Por Marco Antônio Martins, G1 Rio


Pichação em mureta no interior do Morro Dona Marta, em Botafogo — Foto: Arquivo Pessoal

No domingo (23), por volta das 20h, um tiroteio no Morro Dona Marta assustou moradores de Botafogo, na Zona Sul do Rio. Em 2018, essa tem sido a rotina da comunidade, onde, pelo menos, duas vezes por semana, em média, se ouvem tiros, de acordo com o Laboratório de Dados Fogo Cruzado.

Na mesma noite, a defensora pública Cristina Santos Ferreira foi atingida de raspão, quando tomava banho em seu apartamento a um quilômetro do morro. A polícia investiga se o tiro veio do Dona Marta.

A comunidade vive uma realidade bem diferente dos sete anos, entre dezembro de 2008 e 2015, após a instalação da primeira Unidade de Polícia Pacificadora (UPP), quando não havia traficantes armados nem som de tiros, de acordo com relatos de policiais e de moradores.

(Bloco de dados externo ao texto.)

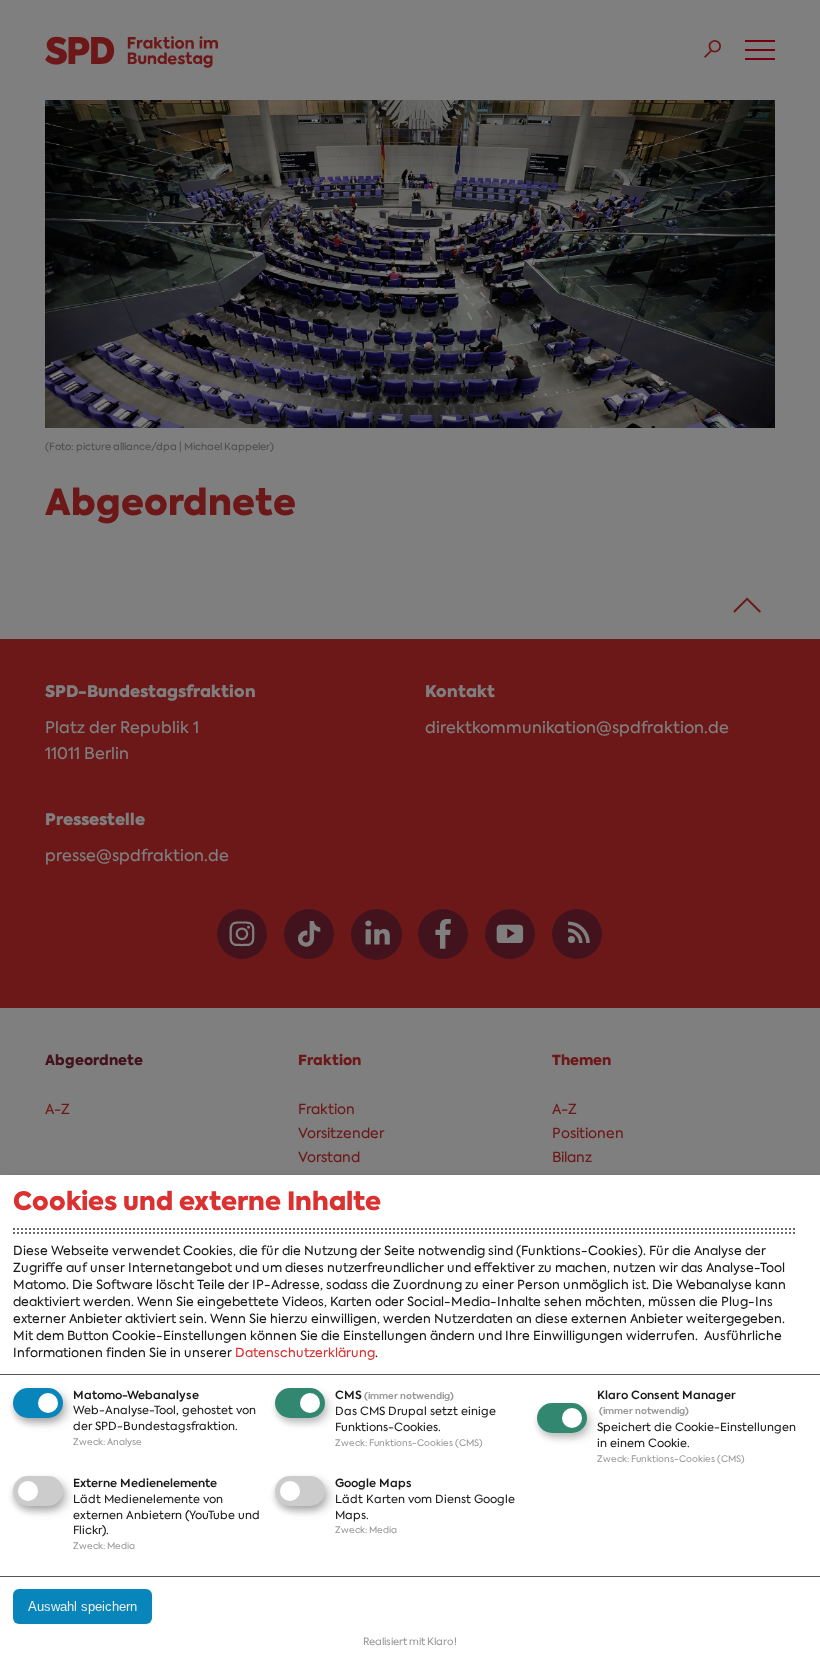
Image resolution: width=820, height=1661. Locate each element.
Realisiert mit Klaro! (410, 1641)
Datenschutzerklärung (305, 1352)
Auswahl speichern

A violência voltou: nos primeiros 5 anos de UPP houve apenas três tentativas de homicídios registradas na comunidade. Desde 2013, o número de casos chega a 92, segundo dados do Instituto de Segurança Pública (ISP).

"Teve criança que cresceu aqui sem ouvir um tiro. Agora é assim: violação de direitos o tempo todo. Não tem mais UPP, não tem mais diálogo com o cidadão", afirmou José Mário Santos, presidente da Associação de Moradores do Dona Marta.

O policiamento de proximidade deu lugar ao policiamento de confronto. O tráfico, antes desarmado, agora está fixo em pontos da comunidade defendendo os pontos com pistolas e fuzis, semelhante a outras áreas do RJ. Resultado: empresários deixaram a comunidade, e projetos sociais estão de lado.

A Polícia Militar não autorizou declaração de qualquer um dos oficiais envolvidos no planejamento de segurança da região. Disse em nota que tem "intensificado ações para reprimir o crime". A nota completa está no fim desta reportagem.

Um empresário conta que não tinha como manter o investimento no local com a presença dos criminosos. Isso se reflete nas visitas de turistas ao morro. No período pós-instalação da UPP, eram 2.000 por mês. Atualmente, não chegam a 200, segundo guias turísticos.

Moradora de prédio vizinho à comunidade Dona Marta, no RJ, é atingida por bala perdida

Moradora de prédio vizinho à comunidade Dona Marta, no RJ, é atingida por bala perdida

O G1 apurou que os traficantes proibiram os comerciantes de vender comida ou bebidas aos policiais nas biroscas localizadas no interior do morro, o que ajudou a aumentar a tensão. Os moradores também foram avisados de que não devem subir a comunidade junto com PMs. Seja nas escadas ou no plano inclinado.

No domingo, às 17h30, 1h30 antes do início dos tiroteios, a comunidade se preparava para o 12º Hip Hop do Dona Marta, na quadra no interior do morro, quando um grupo de policiais proibiu a realização do evento.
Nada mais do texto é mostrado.